== SOURCE TEXT ==
Who we are > FENS-Kavli Scholars > PATRIK VERSTREKEN (2016)

Patrik Verstreken

Country of origin: Belgium

Biography

Patrik Verstreken obtained his degree in bio-engineering from the university of Brussels in 1998. He joined the Graduate school of Biomedical sciences at Baylor College of Medicine and under the mentorship of Hugo Bellen he obtained a PhD in Developmental Biology in 2003.  After post doctoral training and with support of a Marie Curie Excellence grant he became a group leader at VIB and joined the faculty of the university of Leuven (KU Leuven) in 2007. Patrik obtained an ERC starting grant in 2011 and an ERC consolidator grant in 2015.

Patrik Verstreken has made contributions to our understanding of synaptic function in health and neurodegenerative disease.  Using fruit flies and more recently also human neurons derived from embryonic stem cells, Patrik’s work has focused on key proteins, lipids and mitochondria that regulate synaptic activity and how these molecules and organelles are misregulated in Parkinson’s disease.  Patrik’s work has led to the discovery of specific presynaptic and organellar defects in Parkinson’s disease and in strategies as to how these defects can be suppressed.

(Items from a data source)
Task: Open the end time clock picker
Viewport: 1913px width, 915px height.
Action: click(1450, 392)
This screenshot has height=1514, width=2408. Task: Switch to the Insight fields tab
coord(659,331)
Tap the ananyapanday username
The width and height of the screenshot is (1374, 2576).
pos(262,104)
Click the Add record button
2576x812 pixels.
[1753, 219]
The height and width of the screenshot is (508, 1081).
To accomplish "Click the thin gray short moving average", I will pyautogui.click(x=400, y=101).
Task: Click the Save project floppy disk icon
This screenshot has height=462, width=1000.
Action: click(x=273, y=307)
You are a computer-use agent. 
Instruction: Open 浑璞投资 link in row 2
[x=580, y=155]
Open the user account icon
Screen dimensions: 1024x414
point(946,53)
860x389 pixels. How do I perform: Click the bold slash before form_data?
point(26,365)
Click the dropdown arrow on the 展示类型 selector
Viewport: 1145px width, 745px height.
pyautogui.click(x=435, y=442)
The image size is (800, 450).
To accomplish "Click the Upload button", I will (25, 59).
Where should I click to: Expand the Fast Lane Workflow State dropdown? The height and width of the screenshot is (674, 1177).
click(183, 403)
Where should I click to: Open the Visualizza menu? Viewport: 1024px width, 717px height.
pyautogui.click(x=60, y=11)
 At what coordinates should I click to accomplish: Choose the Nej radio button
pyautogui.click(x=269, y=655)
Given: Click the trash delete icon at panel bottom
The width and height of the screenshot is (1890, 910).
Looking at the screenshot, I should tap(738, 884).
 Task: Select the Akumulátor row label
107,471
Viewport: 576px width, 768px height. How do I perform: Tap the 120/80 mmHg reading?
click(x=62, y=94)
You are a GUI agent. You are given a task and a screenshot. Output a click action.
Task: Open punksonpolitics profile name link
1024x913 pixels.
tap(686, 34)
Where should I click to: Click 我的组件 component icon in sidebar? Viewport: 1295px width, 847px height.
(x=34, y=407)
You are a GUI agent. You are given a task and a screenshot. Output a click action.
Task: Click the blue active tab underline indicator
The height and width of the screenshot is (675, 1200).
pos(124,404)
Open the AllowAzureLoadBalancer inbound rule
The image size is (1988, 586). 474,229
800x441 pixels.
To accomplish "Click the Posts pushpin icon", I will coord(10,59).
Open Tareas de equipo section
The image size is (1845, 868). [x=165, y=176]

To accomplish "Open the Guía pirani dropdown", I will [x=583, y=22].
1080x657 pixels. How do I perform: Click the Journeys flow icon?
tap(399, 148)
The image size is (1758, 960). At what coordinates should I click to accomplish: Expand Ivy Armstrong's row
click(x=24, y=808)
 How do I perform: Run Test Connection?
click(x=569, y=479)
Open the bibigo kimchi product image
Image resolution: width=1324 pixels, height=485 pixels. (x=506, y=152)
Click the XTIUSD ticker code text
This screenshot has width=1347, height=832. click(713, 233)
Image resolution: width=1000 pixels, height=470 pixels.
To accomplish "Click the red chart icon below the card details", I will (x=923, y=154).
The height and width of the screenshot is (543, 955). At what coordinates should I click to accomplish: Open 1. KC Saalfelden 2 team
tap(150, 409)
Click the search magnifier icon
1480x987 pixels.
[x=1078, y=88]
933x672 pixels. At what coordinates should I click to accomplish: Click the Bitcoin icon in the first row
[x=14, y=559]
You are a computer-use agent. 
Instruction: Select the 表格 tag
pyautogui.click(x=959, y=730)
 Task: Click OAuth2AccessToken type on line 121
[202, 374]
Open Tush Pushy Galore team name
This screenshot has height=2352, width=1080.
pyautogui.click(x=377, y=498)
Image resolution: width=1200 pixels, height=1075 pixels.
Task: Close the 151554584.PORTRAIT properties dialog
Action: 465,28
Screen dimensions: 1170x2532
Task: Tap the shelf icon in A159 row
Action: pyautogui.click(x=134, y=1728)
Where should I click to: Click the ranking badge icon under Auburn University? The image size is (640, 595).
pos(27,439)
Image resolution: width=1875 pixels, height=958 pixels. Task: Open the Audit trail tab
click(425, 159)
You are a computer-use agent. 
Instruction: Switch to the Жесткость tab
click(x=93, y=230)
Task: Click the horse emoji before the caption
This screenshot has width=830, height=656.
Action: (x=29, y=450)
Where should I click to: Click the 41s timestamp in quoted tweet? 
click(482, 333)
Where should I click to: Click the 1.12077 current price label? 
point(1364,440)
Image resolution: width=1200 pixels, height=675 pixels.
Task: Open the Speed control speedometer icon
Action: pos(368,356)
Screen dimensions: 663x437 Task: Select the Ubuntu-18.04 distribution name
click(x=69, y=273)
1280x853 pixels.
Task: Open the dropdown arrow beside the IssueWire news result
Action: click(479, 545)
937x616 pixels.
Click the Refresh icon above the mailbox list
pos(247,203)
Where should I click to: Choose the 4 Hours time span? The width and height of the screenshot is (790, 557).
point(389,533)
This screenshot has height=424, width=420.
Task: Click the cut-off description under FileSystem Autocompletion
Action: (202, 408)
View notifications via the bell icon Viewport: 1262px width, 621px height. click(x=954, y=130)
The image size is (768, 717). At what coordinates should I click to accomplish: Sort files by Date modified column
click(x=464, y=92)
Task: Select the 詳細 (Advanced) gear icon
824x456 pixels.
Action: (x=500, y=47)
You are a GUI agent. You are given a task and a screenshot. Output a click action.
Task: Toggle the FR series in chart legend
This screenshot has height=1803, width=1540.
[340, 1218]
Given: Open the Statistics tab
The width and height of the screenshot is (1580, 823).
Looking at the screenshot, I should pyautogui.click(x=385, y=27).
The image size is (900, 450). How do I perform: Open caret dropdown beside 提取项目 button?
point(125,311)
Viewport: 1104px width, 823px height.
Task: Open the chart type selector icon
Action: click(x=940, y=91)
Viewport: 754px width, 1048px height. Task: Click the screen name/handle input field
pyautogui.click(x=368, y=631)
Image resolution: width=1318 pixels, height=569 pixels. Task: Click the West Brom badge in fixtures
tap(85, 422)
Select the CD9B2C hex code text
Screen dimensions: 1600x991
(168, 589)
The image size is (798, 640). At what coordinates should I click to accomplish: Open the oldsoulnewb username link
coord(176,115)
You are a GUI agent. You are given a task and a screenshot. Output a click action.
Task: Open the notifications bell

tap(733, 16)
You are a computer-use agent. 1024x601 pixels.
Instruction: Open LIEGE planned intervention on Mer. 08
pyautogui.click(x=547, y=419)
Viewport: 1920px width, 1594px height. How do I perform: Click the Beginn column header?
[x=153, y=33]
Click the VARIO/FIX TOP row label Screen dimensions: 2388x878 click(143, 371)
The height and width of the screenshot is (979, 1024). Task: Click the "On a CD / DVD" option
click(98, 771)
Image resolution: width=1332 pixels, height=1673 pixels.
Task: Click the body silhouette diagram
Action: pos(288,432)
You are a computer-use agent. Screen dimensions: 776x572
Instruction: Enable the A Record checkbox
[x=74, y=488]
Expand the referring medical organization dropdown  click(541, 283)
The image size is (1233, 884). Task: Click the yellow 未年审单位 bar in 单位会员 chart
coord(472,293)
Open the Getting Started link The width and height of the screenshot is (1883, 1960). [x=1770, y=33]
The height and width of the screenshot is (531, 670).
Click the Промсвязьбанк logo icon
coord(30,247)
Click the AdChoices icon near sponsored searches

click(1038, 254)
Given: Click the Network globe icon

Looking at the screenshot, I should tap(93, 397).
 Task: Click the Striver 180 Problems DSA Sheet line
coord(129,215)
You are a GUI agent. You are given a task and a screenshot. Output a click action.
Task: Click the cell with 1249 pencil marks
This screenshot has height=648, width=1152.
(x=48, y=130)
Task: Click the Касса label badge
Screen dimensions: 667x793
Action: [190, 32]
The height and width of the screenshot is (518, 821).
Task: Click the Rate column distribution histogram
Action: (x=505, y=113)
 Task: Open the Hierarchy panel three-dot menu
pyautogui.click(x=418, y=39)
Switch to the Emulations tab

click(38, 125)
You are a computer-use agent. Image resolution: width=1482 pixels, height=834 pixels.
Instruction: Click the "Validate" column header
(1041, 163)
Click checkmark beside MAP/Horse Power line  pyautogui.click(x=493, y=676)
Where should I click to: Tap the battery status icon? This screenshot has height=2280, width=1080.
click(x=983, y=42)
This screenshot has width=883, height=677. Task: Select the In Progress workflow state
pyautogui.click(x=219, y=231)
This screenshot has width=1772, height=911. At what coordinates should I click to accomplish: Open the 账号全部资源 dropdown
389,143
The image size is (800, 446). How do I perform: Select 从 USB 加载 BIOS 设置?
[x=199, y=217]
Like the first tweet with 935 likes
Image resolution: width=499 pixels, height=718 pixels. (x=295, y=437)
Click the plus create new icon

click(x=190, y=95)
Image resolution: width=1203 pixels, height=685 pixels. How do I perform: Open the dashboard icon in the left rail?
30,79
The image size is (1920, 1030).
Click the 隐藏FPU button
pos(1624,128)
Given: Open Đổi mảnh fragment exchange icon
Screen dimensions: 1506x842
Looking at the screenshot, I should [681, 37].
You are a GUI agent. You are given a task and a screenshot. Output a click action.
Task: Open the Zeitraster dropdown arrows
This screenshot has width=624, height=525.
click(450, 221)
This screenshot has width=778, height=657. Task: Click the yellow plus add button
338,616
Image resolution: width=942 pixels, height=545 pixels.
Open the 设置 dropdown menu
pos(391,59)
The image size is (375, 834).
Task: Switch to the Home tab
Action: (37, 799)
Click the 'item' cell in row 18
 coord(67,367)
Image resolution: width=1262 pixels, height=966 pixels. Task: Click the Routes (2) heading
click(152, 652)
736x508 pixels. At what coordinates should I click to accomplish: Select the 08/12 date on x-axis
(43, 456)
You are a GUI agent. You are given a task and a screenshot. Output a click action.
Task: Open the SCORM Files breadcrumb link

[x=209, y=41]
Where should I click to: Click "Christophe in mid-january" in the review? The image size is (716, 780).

== WORK TASK 1 ==
Say whether each statement agrees with the Verstreken biography, answering yes or no and quoting the words that decide it: (a) He obtained a PhD in Developmental Biology in 2003. (b) He obtained an ERC starting grant in 2015. (c) He obtained his bio-engineering degree from the university of Leuven.
== WORK TASK 2 ==
List every grant named in the Verstreken biography.
Answer from the Verstreken biography alone.

== ANSWER SECTION 1 ==
(a) Yes: "he obtained a PhD in Developmental Biology in 2003"
(b) No: "Patrik obtained an ERC starting grant in 2011"
(c) No: "obtained his degree in bio-engineering from the university of Brussels in 1998"

== ANSWER SECTION 2 ==
- Marie Curie Excellence grant
- ERC starting grant
- ERC consolidator grant